The award is the brainchild of Robin Woodhead, the international chairman of Sotheby’s, and Allan Schwartzman, the co-founder of Art Agency, Partners, who says that blockbuster shows devoted to single artists have become too prevalent due to a lack of funding. “Museum funding is linked to audience size, which has resulted in a huge reduction in more thought-provoking exhibitions,” he says.
Wack!: Art and the Feminist Revolution, which opened at the Museum of Contemporary Art (Moca) in Los Angeles in 2007, is an example of the kind of show Schwartzman hopes to foster. “This is one of the most important exhibitions of the past 20 years. But Moca nearly went bankrupt because the cost of mounting shows such as this exceeded the income they could bring in.”

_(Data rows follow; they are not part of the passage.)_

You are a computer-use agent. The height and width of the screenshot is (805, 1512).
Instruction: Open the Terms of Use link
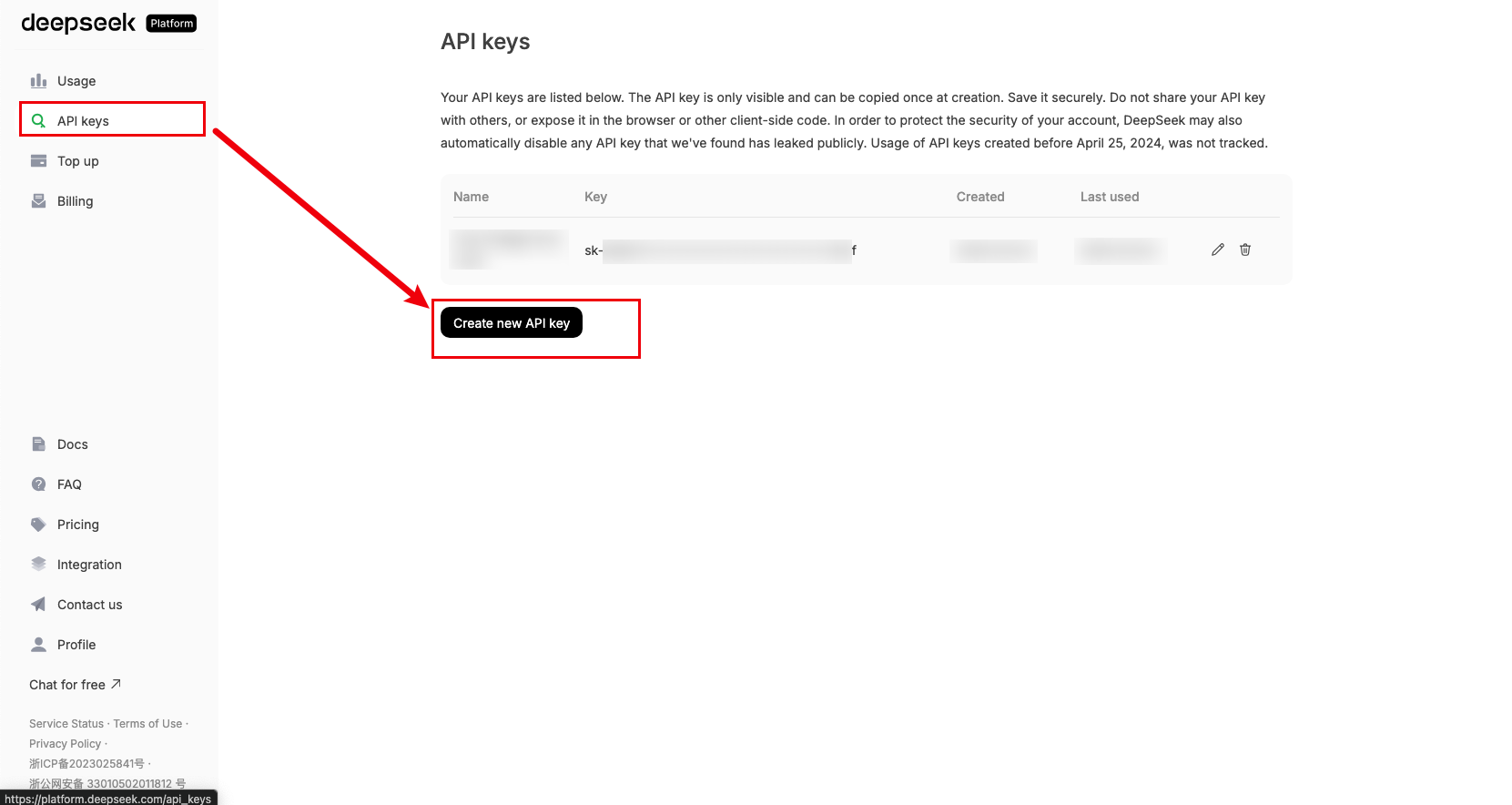pos(147,724)
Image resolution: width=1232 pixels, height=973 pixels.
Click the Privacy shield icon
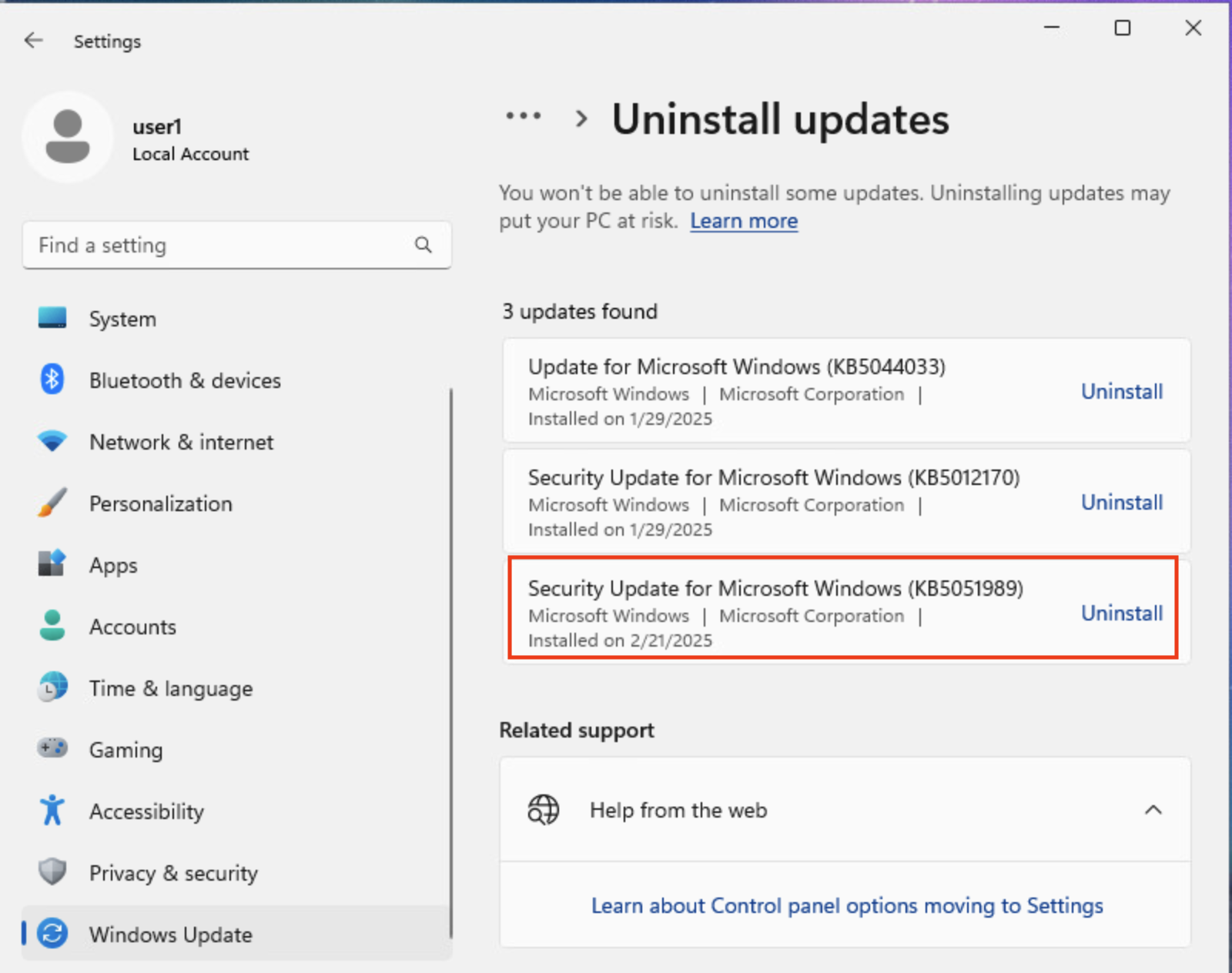tap(52, 872)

The panel of judges, chaired by Schwartzman, includes Nicholas Serota (Arts Council England), Connie Butler (Hammer Museum, Los Angeles), Okwui Enwezor (Haus der Kunst, Munich) and Donna de Salvo (Whitney Museum, New York). Serota says: “You want museums to break new ground, to show us artists who have been disregarded or haven’t been thought about for 20 or 30 years, but it’s difficult to get private patrons or collectors to support them.”